WHAT THE TASK ASKS
Each line from the material with the word "العثور" in it must be copied.
[[ ENTRIES SHOWN, beginning ]]
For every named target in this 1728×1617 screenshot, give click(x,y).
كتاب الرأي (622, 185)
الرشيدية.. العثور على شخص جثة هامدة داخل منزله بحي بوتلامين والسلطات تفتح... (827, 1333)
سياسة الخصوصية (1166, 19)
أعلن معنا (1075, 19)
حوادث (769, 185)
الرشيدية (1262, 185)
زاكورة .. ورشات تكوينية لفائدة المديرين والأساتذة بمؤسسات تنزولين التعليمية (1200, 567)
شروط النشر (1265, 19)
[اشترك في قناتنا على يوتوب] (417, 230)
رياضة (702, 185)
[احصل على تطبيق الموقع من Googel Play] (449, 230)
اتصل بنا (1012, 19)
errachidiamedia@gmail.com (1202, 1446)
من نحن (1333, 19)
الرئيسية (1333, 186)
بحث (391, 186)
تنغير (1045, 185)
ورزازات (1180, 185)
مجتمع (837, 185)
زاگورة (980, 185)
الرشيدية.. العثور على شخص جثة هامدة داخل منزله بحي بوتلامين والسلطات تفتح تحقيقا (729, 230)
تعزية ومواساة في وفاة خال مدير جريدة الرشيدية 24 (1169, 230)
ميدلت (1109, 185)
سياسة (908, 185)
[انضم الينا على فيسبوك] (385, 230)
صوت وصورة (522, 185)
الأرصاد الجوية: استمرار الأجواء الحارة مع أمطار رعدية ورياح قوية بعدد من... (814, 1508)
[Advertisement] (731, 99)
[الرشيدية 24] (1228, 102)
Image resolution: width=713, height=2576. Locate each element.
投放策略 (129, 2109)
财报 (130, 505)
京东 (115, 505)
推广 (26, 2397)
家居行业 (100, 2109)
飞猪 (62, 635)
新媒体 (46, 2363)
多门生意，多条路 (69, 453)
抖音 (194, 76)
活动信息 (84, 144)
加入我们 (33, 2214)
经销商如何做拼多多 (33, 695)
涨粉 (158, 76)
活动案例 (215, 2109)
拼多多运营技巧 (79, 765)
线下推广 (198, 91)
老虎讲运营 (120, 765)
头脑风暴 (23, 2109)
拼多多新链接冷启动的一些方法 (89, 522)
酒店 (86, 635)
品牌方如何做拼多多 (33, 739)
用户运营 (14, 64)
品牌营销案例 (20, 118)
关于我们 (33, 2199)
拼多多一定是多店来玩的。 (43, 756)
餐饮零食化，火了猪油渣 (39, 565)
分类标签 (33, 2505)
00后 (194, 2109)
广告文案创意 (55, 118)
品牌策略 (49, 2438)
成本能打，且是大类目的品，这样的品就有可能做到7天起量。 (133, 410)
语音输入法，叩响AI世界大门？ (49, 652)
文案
[[ ENTRIES SHOWN, end ]]
RESPONSE TO THE TASK
الرشيدية.. العثور على شخص جثة هامدة داخل منزله بحي بوتلامين والسلطات تفتح... (827, 1333)
الرشيدية.. العثور على شخص جثة هامدة داخل منزله بحي بوتلامين والسلطات تفتح تحقيقا (729, 230)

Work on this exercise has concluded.